9. I like how my current version of the blog puts the byline and post time below the title, but I don't like how I rigged it up. It looks too much like part of the post and it should be part of the header. I'd like it to be distinct from the body text. It should look more like a subtitle to the post title, so play with fonts, font sizes, color shades, etc.
The look will be:
Date (Bigger, but less bold color)
Title (Smaller, but still header size, bold font, bold green color)
Byline and time stamp (smaller, much more subtle, in the vein of the date, but perhaps a different color that blends it up with the post title, but still easy to find and read)
10. I want to keep using my favicon graphic in the address bar
11. If you can figure out how I can start using categories (a la WordPress, or
SuperVegan, to be specific), I would be forever grateful. I don't so much care about keeping my category tags to del.icio.us.

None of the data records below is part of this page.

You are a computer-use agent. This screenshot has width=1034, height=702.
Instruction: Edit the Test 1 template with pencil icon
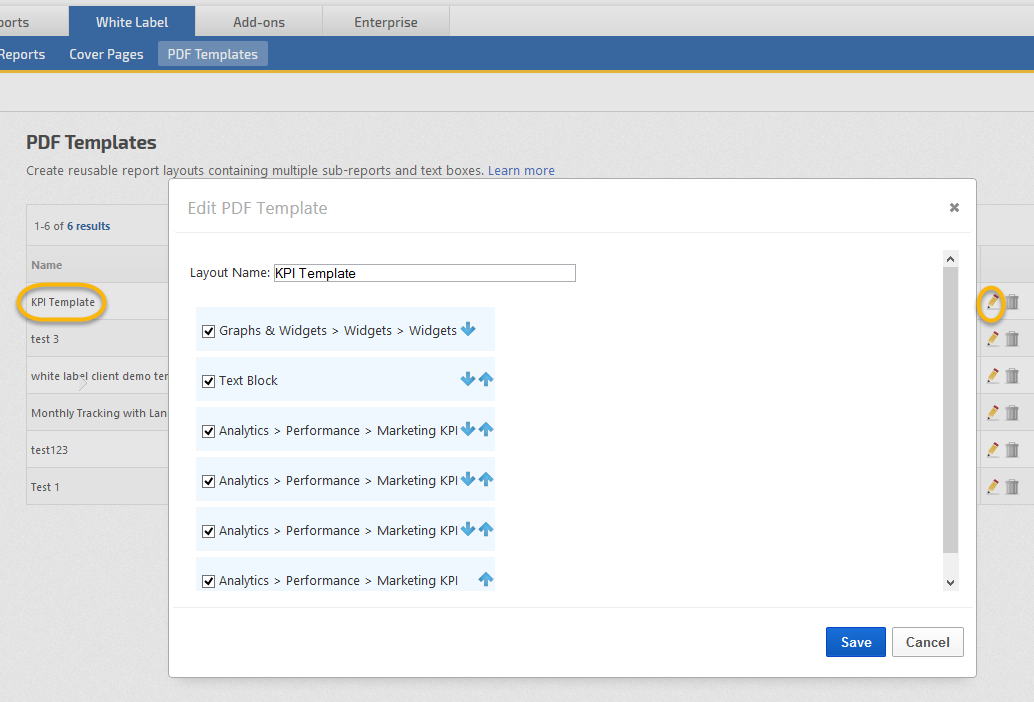[x=992, y=487]
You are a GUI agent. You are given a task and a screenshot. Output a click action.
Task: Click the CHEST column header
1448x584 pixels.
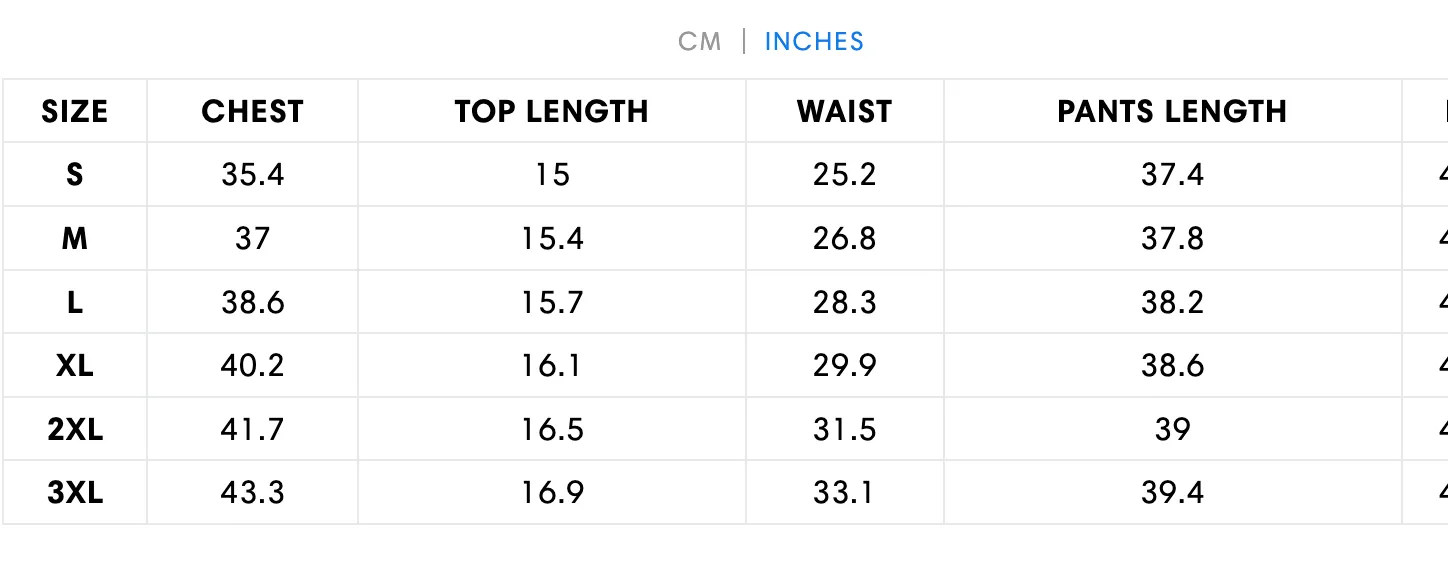252,111
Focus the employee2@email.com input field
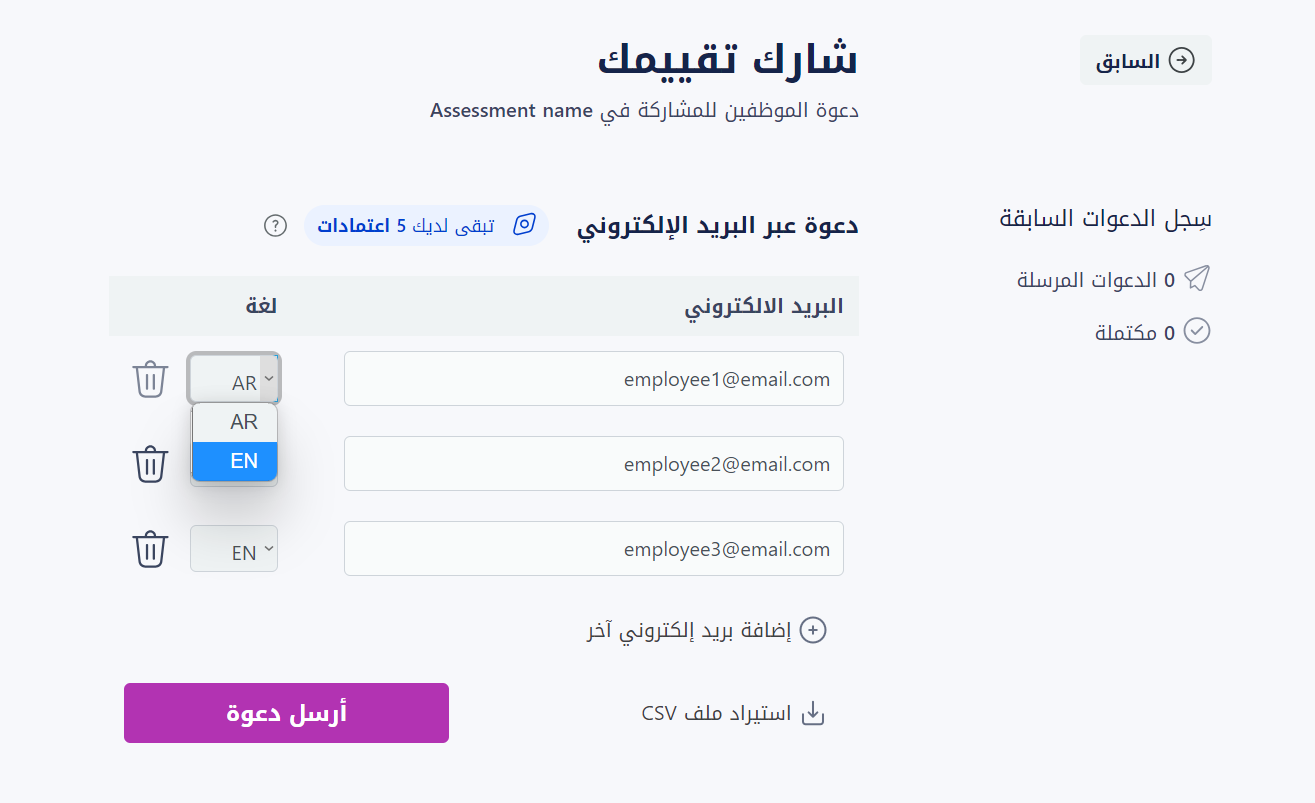The image size is (1315, 803). pos(594,464)
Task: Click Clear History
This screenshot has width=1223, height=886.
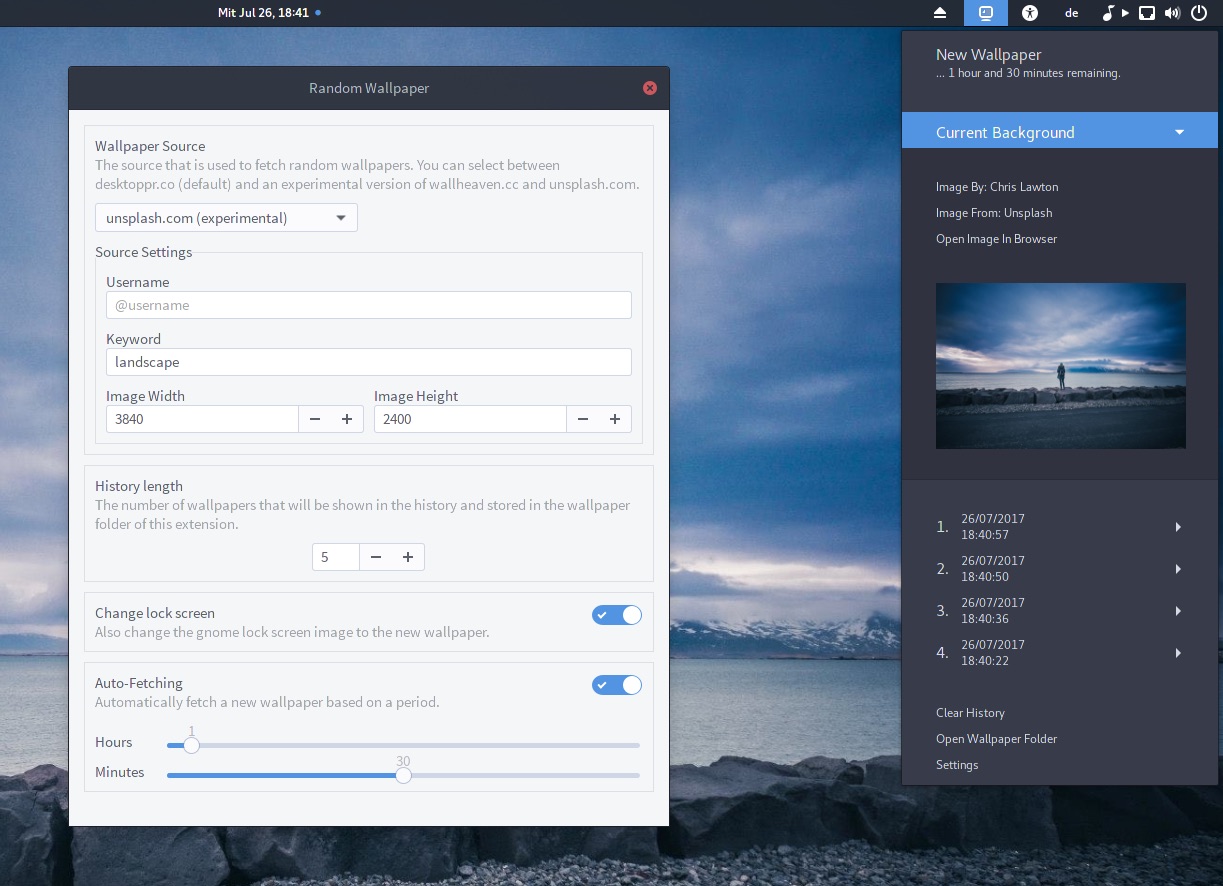Action: 970,713
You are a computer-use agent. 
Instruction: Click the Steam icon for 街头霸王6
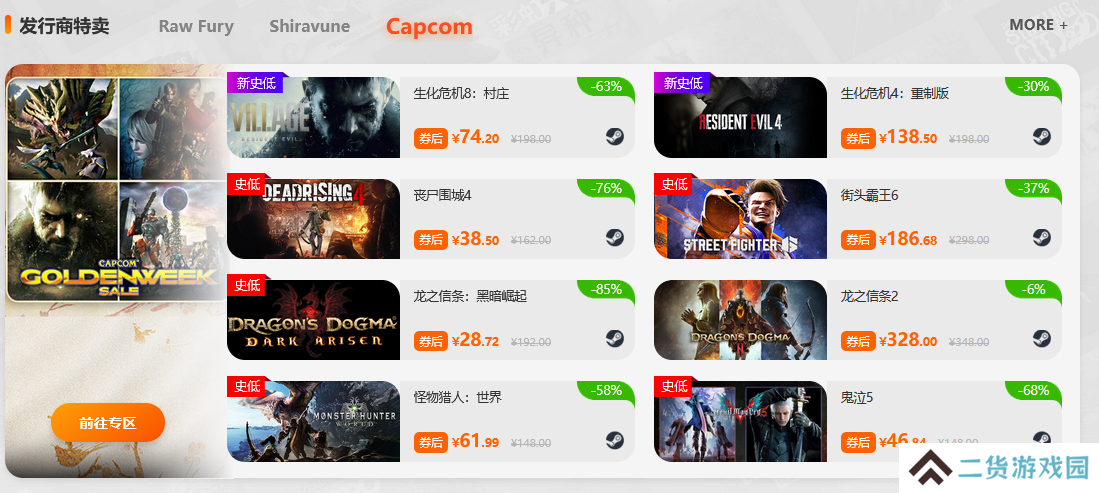tap(1042, 238)
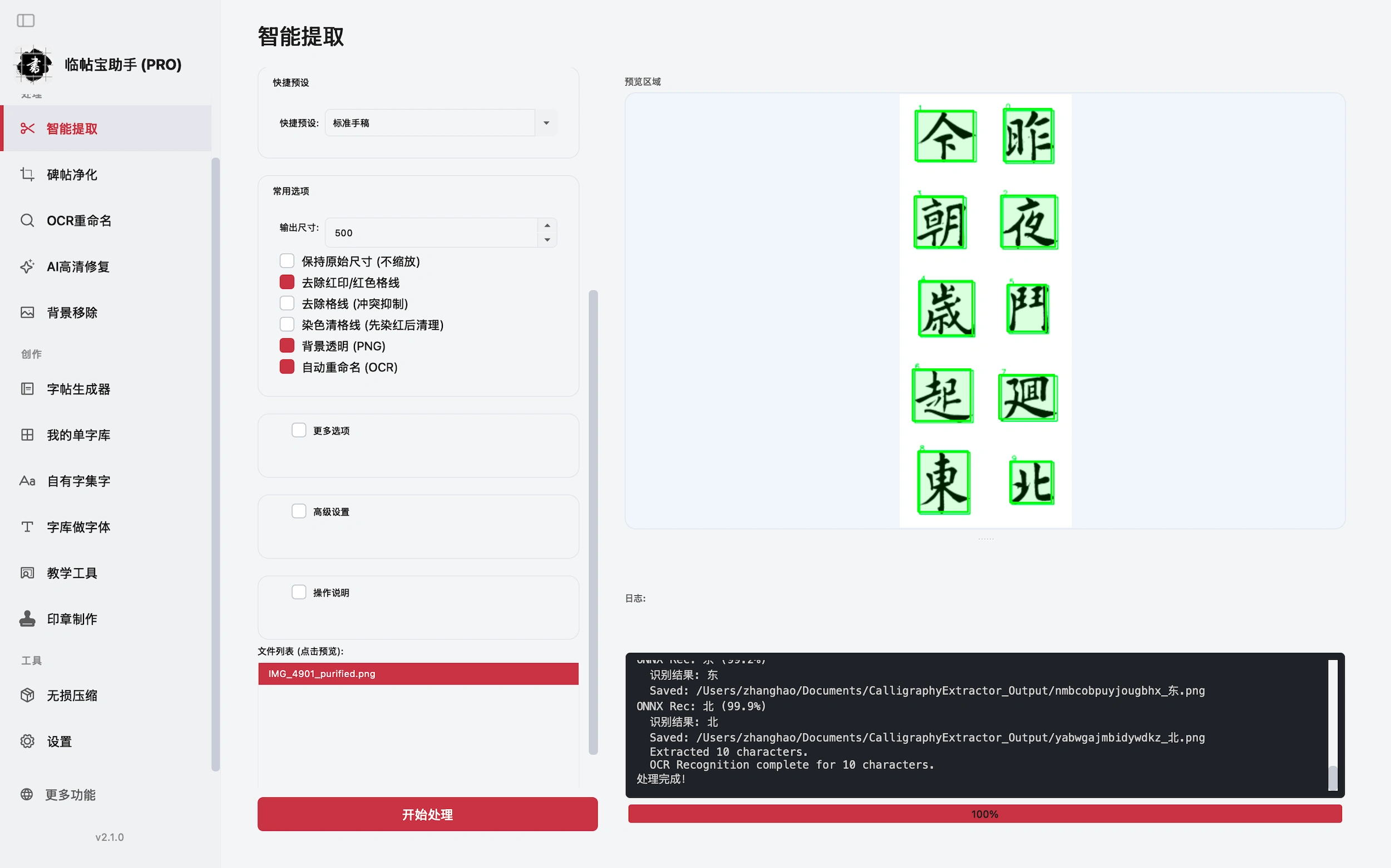Open the 快捷预设 dropdown arrow
The width and height of the screenshot is (1391, 868).
546,123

12. Though, I would like to add more of those icons in the footer for permalinking, e-mailing story to a friend, commenting, saving the story to del.icio.us (and all the other services like digg), etc. The contact link would be taken out, to be replaced by the navbar link, of course.
13. The website title bar should be changed to:
<title>An Animal-Friendly Life: Vegetarian news, views, reviews, links, and podcasts</title>
14. I'd like more metadata (vegan, vegetarian, animal-friendly, animal, etc.), used in a way that is web kosher and legit, but effective in search engines picking up my entries)
15. I'll need to keep my various footers and scripts, like the Creative Commons, Statcounter, copyright, etc.
I'm sure there's stuff I'm leaving out, so please hit me with your comments, questions, and suggestions. The current template source is attached as a text file, for your reference.
I'm willing to pay well for a site that really looks slick and professional, on par with the likes of AlterNet, but still allow me to update with new links and removing old ones, adding new "about" pages and removing them. Basic HTML work like that.